Who pandered to her every need?
Who turned her into such a brat?
Who are the culprits? Who did that?
The guilty ones now this is sad
Dear Old Mum and Loving Dad

Is the quality of contemporary parental love destined to go down the garbage chute quickly followed by the children it breeds?

Is the structure on which it is founded becoming increasingly fragile, facile and unsustainable?

Or will our children or grandchildren eventually just turn against us; crippled by their disappointments, and their inability to repeat or recreate the same or a greater quality of life for their own.

We already know that this is the first generation in recorded history that will be passing down a diminished quality of life to their children by our current measures of prosperity.

This question of whether parental love in its current form is unsustainable first raised itself whilst I was trying to assess and deconstruct the current model of prosperity we currently embrace and pursue.

(Let’s face it, for some the highway commercial robbery of Valentines Day, the poisonous barometer of the Tiffany box, Gypsy Weddings and the reoccurring arrival of Kim Kardashian’s latest ‘one and only love’ has firmly flushed the romantic model down the spiritual khazi already)

The exercise in deconstructing prosperity is a major part of a larger one I am undertaking as part of my ongoing involvement with the Dream In A Box initiative and its UK Dream iteration – which in particular terms seeks to Re-imagine the UK model of Prosperity through the transformation of what constitutes a desirous life.

On closer inspection (hardy surprising) it seems that a large part of what makes up our current model of prosperity lies in how we imagine, perceive, measure, pursue, and demonstrate ‘love’ and attachment: to friends, family, prospective partners, spouses and most pointedly our children.

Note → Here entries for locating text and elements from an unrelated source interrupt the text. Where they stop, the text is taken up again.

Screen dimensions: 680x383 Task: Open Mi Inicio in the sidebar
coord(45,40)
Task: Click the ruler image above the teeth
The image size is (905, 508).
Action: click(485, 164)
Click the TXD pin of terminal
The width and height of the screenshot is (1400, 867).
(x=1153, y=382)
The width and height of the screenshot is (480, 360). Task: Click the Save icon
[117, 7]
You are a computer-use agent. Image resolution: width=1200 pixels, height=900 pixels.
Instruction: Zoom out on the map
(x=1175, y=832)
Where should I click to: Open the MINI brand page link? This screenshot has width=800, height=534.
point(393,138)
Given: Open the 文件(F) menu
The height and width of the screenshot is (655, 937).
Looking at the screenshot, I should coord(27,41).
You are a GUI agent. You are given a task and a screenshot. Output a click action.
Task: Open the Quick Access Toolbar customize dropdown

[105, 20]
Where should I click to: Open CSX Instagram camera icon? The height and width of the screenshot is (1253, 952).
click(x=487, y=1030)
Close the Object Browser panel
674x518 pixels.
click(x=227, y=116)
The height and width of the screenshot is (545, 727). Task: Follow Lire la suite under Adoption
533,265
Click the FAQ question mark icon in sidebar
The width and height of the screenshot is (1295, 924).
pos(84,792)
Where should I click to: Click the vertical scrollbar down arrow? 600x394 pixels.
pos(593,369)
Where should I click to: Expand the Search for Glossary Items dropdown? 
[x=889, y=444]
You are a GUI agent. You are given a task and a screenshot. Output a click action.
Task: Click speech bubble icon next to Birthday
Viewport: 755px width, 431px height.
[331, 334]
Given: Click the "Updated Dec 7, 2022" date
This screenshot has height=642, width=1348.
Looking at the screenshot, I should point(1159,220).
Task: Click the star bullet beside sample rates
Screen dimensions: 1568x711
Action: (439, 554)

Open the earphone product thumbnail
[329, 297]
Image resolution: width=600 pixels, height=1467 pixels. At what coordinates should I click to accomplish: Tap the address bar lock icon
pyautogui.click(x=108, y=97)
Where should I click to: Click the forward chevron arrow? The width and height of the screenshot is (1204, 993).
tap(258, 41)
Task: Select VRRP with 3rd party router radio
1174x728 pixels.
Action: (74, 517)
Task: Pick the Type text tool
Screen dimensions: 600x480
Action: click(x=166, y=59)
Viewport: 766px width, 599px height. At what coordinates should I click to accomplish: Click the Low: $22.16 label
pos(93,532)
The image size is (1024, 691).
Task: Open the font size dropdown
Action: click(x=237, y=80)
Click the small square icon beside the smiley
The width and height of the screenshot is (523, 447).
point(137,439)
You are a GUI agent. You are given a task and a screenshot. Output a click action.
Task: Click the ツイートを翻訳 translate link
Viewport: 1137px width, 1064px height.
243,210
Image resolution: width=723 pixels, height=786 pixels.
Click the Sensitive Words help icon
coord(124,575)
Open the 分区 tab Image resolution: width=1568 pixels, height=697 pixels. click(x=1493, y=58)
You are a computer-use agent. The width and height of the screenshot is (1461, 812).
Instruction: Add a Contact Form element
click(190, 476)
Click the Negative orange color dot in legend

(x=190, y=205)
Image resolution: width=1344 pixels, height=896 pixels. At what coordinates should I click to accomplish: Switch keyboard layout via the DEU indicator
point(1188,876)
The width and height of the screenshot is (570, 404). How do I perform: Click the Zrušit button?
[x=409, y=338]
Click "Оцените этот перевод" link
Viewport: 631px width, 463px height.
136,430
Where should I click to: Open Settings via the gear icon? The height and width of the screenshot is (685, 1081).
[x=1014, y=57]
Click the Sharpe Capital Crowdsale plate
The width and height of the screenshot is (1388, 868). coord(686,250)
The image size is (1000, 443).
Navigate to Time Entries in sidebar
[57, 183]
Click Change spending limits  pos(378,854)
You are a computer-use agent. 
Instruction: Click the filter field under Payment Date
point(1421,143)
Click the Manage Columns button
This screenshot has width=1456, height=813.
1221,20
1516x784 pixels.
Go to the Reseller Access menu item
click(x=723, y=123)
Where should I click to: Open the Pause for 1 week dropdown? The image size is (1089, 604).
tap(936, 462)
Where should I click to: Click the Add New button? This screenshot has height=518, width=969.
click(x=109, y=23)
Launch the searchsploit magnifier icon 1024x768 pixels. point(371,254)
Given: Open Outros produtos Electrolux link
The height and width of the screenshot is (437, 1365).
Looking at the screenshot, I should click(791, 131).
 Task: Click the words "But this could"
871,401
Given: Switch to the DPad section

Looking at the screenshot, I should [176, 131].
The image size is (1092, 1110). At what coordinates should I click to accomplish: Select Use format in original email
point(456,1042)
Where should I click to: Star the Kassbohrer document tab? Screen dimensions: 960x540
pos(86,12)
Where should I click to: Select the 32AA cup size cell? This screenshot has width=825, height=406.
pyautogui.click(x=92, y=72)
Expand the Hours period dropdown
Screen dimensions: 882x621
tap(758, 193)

There is no greater demonstration of loving provision and the profound contract of human care it seems than that hosted within the living bond between parents and their children.

But what was once only noted and measured in mostly invisible and passing terms – the degree to which we throw money at our children’s happiness – now seems to be worn like a badge of honour by everyone from the cord-breeched pseudo-toff urban preppy and the polo-shirt & chino mini-mes of the suburbs to the highly singular estate-inhabiting parent with a Burberry buggy.

The integrity of our attendance to our children’s needs and the strength of the love we hold for them now lies in the measure of its social visibility and worth.

We must be ‘seen’ to gladly or otherwise use every scrap of ‘cheap’ money we can get our hands on to further facilitate our children’s ability to hover above the ugly brutal truths of life.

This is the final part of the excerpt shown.